Incentive stock options are similar to NQSOs but they include a special tax provision, discussed below, which makes them more attractive for employees. Executives or other high-ranking officials at a company are more likely to receive ISOs.

Both NQSOs and ISOs may be subject to a vesting schedule during which you can buy a certain number of shares each year over a period of several years. Regardless of the duration of the vesting schedule, you’ll generally be locked into the grant price you are given when you’re granted the options. This means that even if the value of the company skyrockets, you’ll still be able to buy your shares at the price they were at when you were given the options.

Taxes for Non-Qualified Stock Options
Exercising your non-qualified stock options triggers a tax.
Exercising your non-qualified stock options triggers a tax. Let’s say you got a grant price of $20 per share, but when you exercise your stock option the stock is valued at $30 per share. That means you’ve made $10 per share. So if you have 100 shares, you’ll spend $2,000 but receive a value of $3,000. That $1,000 profit counts as a “compensation element.” Your company will report it to the IRS like it would any other income. It is then subject to all normal income taxes, plus Medicare and Social Security taxes.

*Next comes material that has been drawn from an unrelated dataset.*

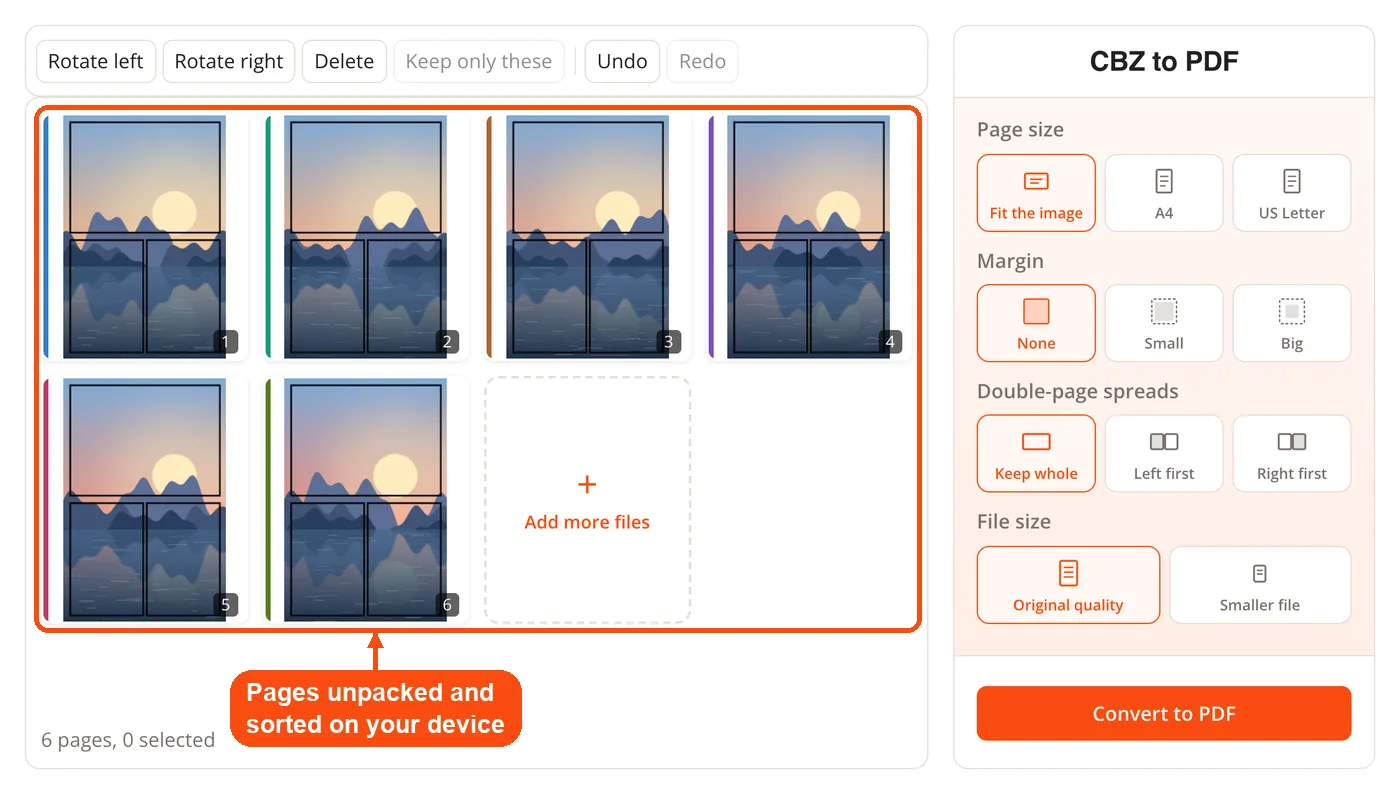Select page 1 thumbnail

(145, 237)
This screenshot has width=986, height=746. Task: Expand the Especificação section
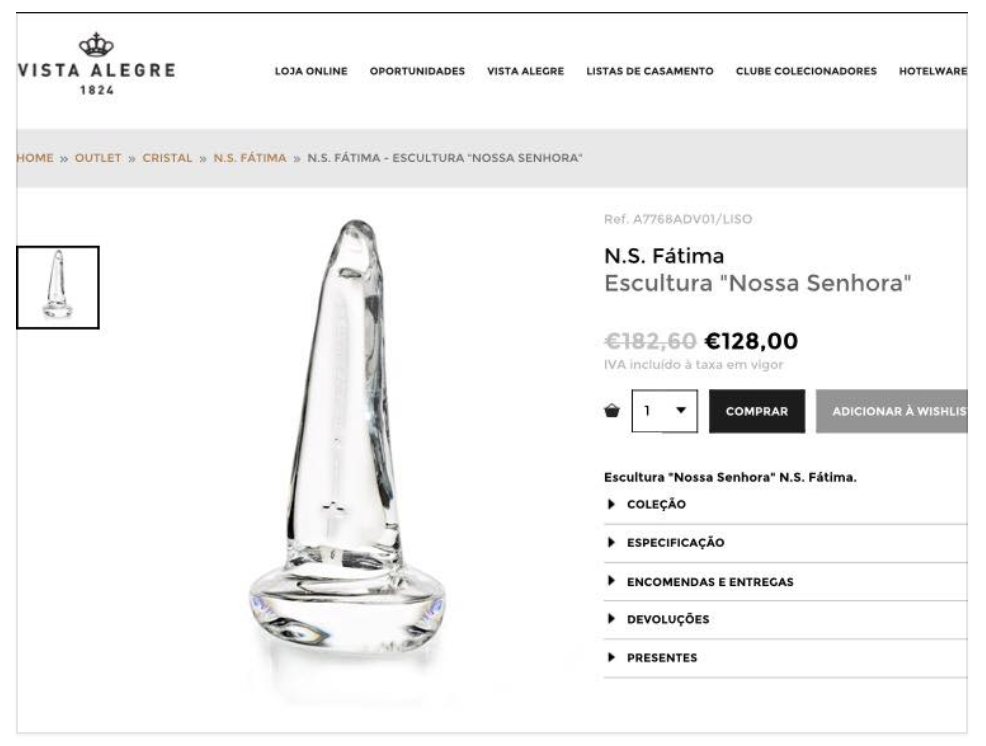675,543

Eventually, though, you’ll likely want to sell the stocks and get the money from the sale. Any profit counts as a capital gain. Stocks sold within a year are subject to income tax. If you wait at least a year, they are subject to the lower long-term capital gains rate.

Taxes for Incentive Stock Options
Incentive stock options, on the other hand, are much more tax-friendly for employees. If you receive ISOs as part of your compensation, you won’t have to pay any tax on the difference between the grant price and the price at the time of exercise. You don’t even have to report them as income when you receive the grant or exercise the option.

You will still have to pay tax on the money you make from selling the actual stock units though. The long-term capital gains tax applies to sales made two years after the grant and one year after exercising the option. The regular income tax applies to earlier sales.

Don’t forget about the alternative minimum tax. Those with a lot of tax-free income could be subject to this tax, so it’s important to be mindful of these rules or get the help of a financial advisor.